Source: NCUA 5300 Call Report; FINASENSE analysis.
What Drives It
The mechanism is portfolio mix. The largest credit unions are the most concentrated in consumer credit — indirect auto and credit cards — which carries both the highest yields and, in this part of the cycle, the fastest-rising losses. That combination produces the inversion: the yield shows up in NIM (3.60% for the over-$10B tier, second-highest) and in ROAA, while the losses show up in a 1.28% charge-off rate and a 1.36% delinquency rate. The mid-tiers make the contrast clean — the $1B–$10B cohort runs the lowest delinquency in the system (0.78%) on a more balanced book and still earns 0.81%: clean credit, steady return.
Source: NCUA 5300 Call Report; FINASENSE analysis.
The smallest tier complicates any neat "bigger is riskier" reading. Credit unions under $100 million carry the system's second-highest delinquency (1.03%) — not the lowest — but on a conservative book: their charge-offs are the lowest of any cohort (0.46%), and they earn a respectable 0.83% on a fat 3.77% margin. Their constraint is not credit quality; it is scale, and it surfaces elsewhere (see The Cohort Earnings Divergence). The genuinely squeezed earner this quarter is the $500M–$1B tier, at 0.68% — caught between small-CU margins and large-CU costs.

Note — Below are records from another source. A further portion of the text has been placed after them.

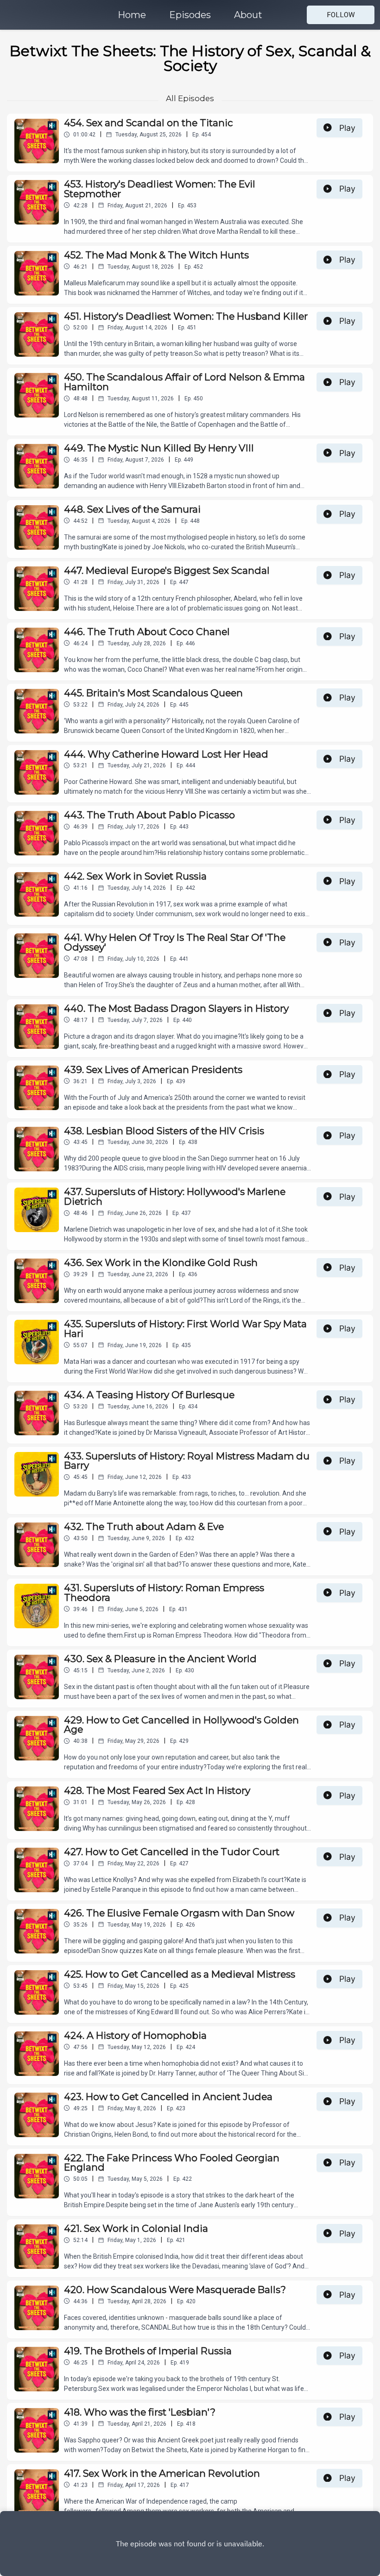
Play (347, 128)
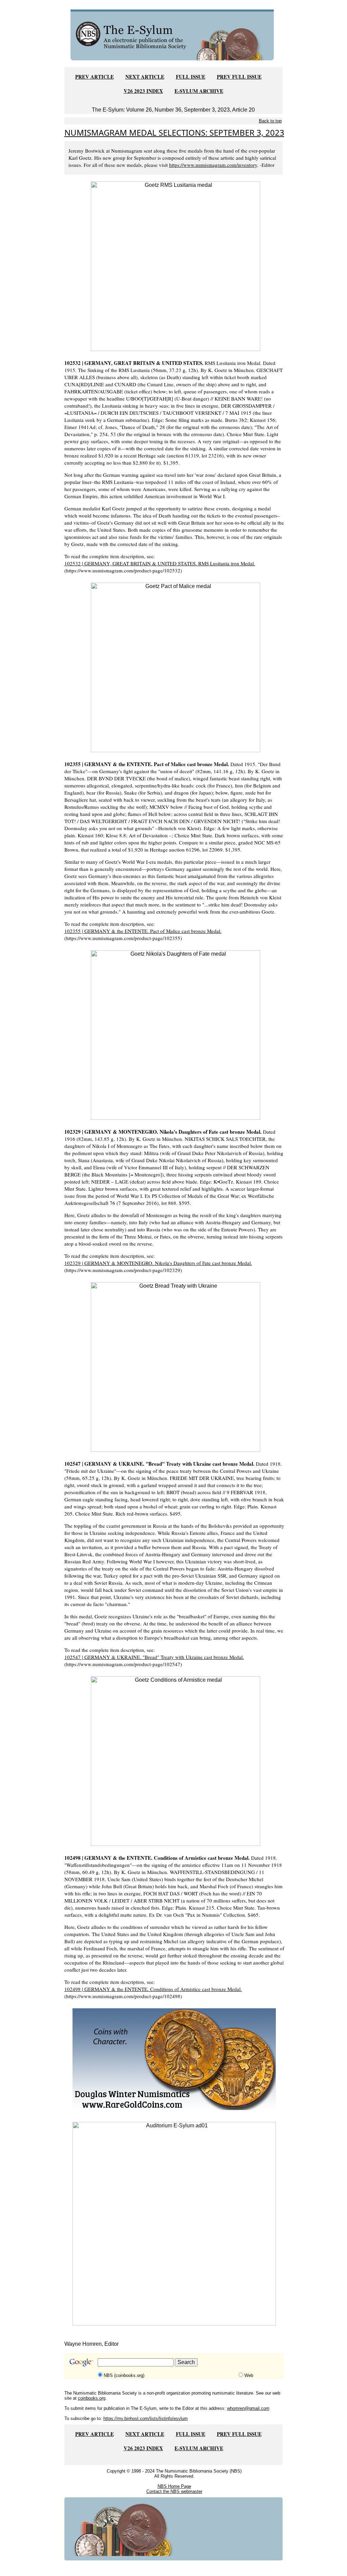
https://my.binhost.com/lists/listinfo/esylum (145, 2418)
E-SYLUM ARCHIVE (199, 91)
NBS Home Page (174, 2486)
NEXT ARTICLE (144, 76)
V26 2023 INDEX (143, 91)
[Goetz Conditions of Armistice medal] (175, 1760)
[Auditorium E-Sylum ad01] (174, 2223)
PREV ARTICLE (94, 76)
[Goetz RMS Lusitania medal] (175, 266)
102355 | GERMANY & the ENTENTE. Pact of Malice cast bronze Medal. (143, 931)
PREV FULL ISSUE (239, 76)
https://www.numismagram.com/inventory (213, 164)
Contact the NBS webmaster (174, 2491)
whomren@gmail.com (248, 2408)
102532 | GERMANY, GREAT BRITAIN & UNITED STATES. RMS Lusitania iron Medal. (159, 563)
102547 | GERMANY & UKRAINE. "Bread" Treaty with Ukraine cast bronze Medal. (154, 1657)
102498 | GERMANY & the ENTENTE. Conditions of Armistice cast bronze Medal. (153, 1989)
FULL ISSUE (190, 76)
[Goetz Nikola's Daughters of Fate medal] (175, 1034)
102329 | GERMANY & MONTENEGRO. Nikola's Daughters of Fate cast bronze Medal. (158, 1263)
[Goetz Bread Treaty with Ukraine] (175, 1366)
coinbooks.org (91, 2398)
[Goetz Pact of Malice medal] (175, 667)
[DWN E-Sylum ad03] (174, 2059)
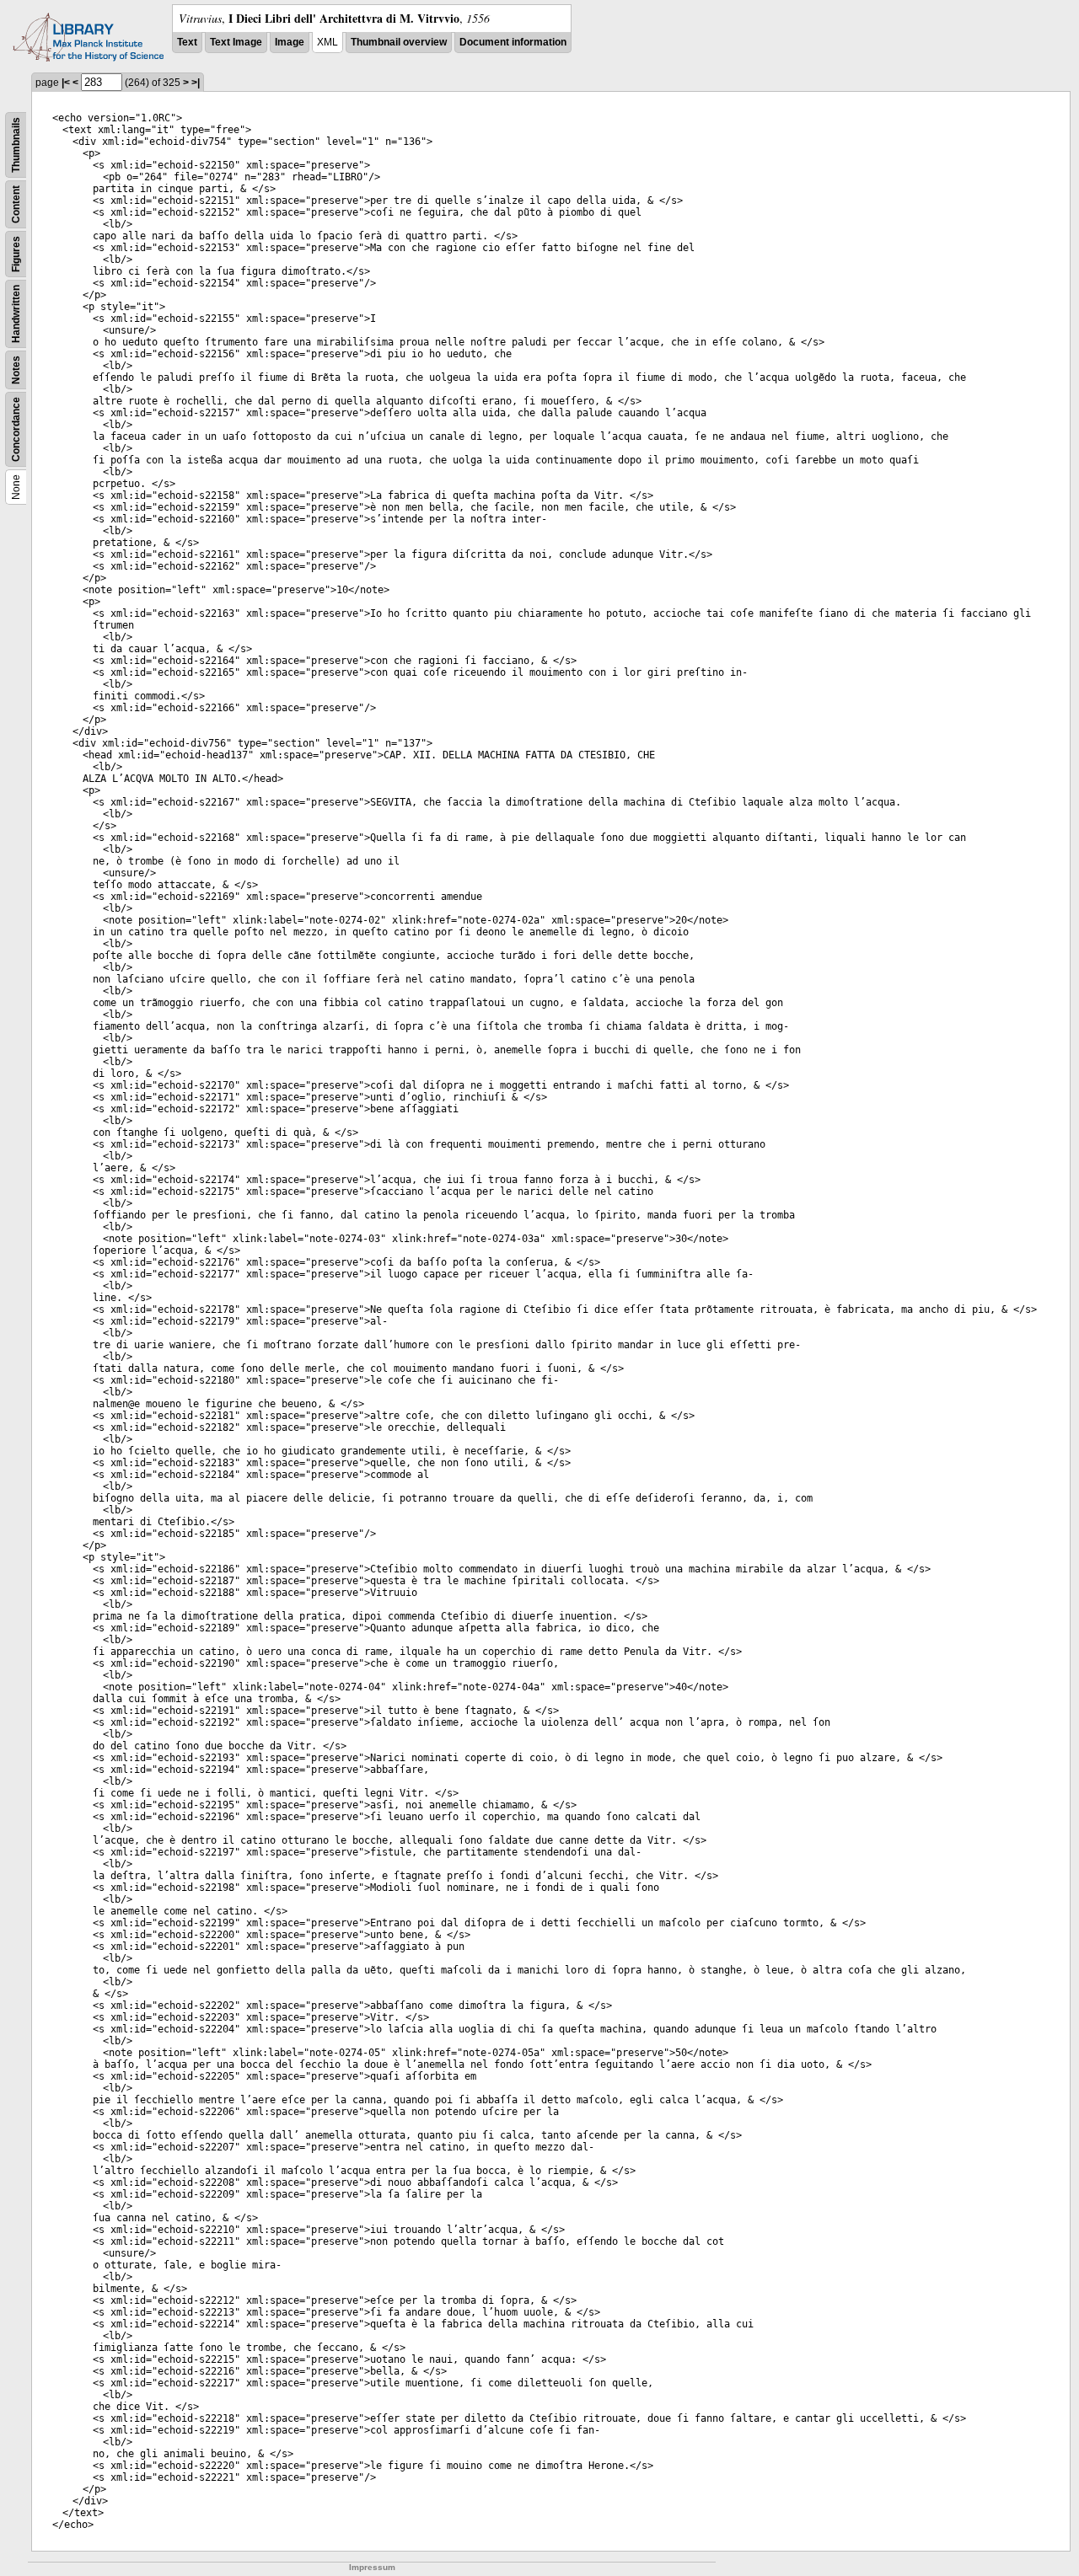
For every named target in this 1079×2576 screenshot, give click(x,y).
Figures (16, 254)
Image (289, 42)
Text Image (236, 42)
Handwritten (16, 314)
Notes (16, 370)
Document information (512, 42)
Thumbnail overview (399, 42)
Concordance (16, 429)
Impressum (372, 2567)
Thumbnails (16, 145)
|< (66, 82)
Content (16, 204)
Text (187, 42)
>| (195, 82)
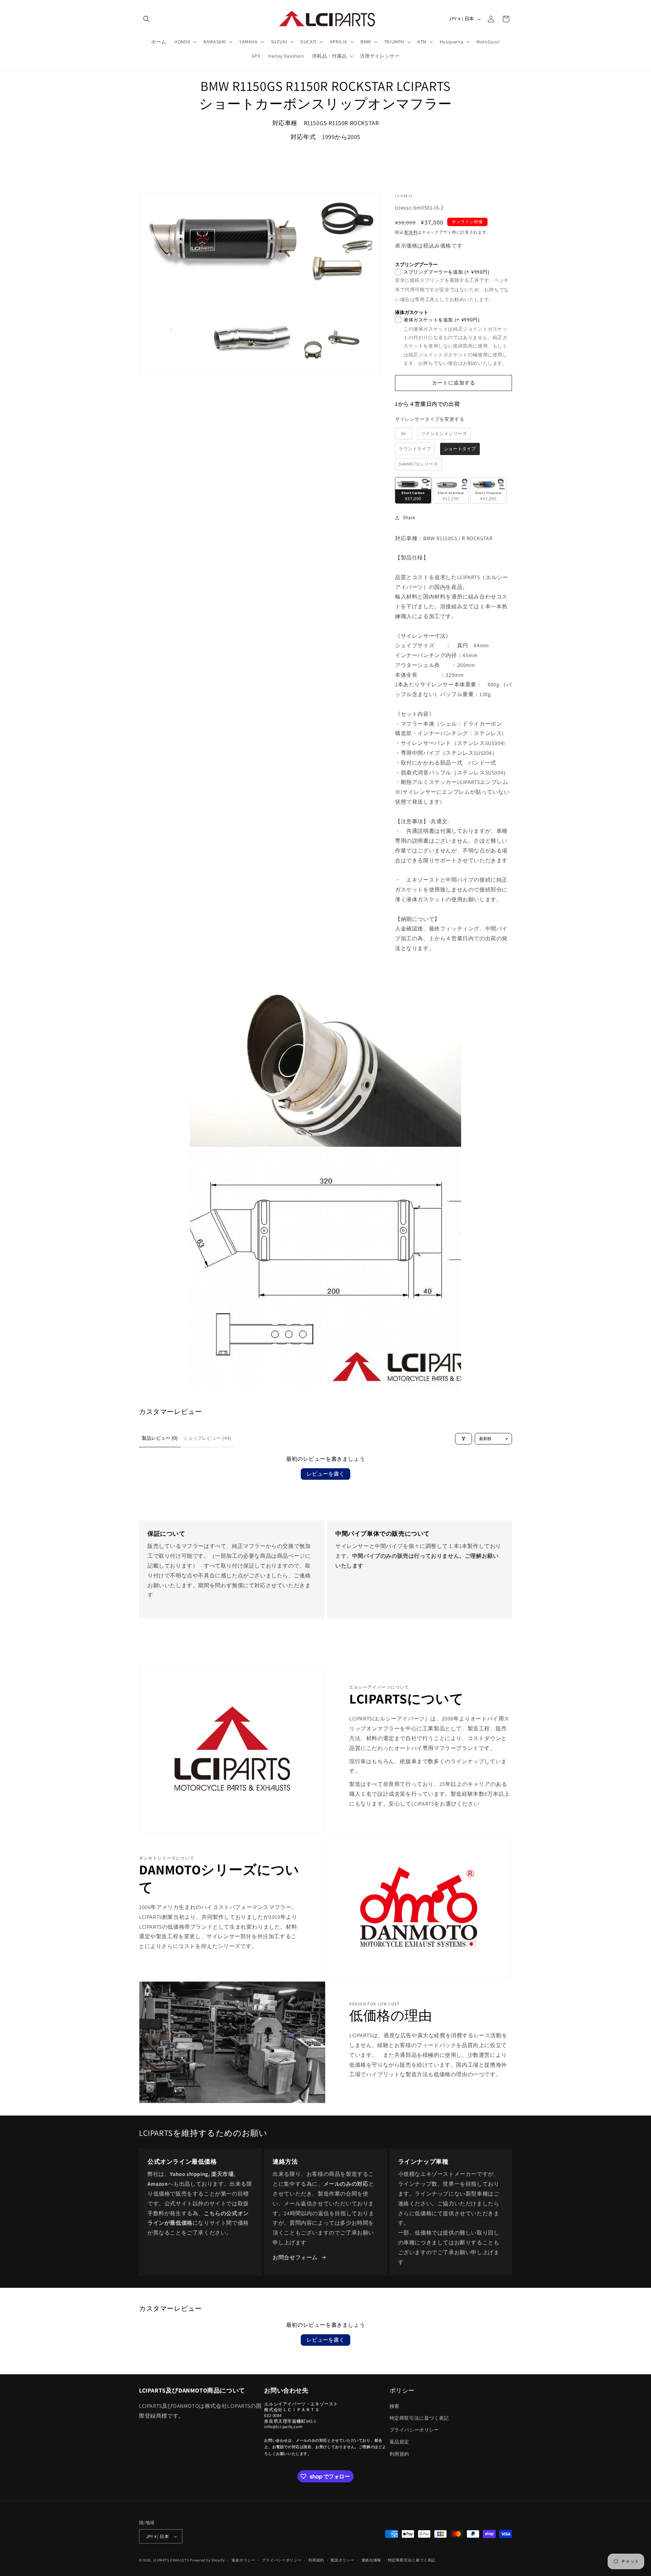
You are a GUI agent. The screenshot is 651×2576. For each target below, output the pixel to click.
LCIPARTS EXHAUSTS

Why It Matters: Concentration Risk
The inversion matters to the Share Insurance Fund more than to any single balance sheet. A 1.36% delinquency rate at a $40 million credit union is a local problem; the same rate across the two dozen institutions that hold the largest share of system assets is a concentration problem. The fund's exposure scales with asset size, so the cohort carrying the most credit risk is also the one whose trouble would cost the fund the most — the point the NCUA board made when it flagged the rise in large, low-rated credit unions (see the September 2025 Board Digest).
Connecting the Lines
This is the structural backdrop to the headline credit numbers. The system's 60+ day delinquency reached 0.95% in Q3 — one quarter from breaching 1% — and the over-$10B cohort is what pulls the average up (see System Signals — Q3 2025). The size divide is not a story about small credit unions failing; it is about the largest ones carrying a profitable but credit-heavy model into a normalizing cycle, with the fund's exposure riding along.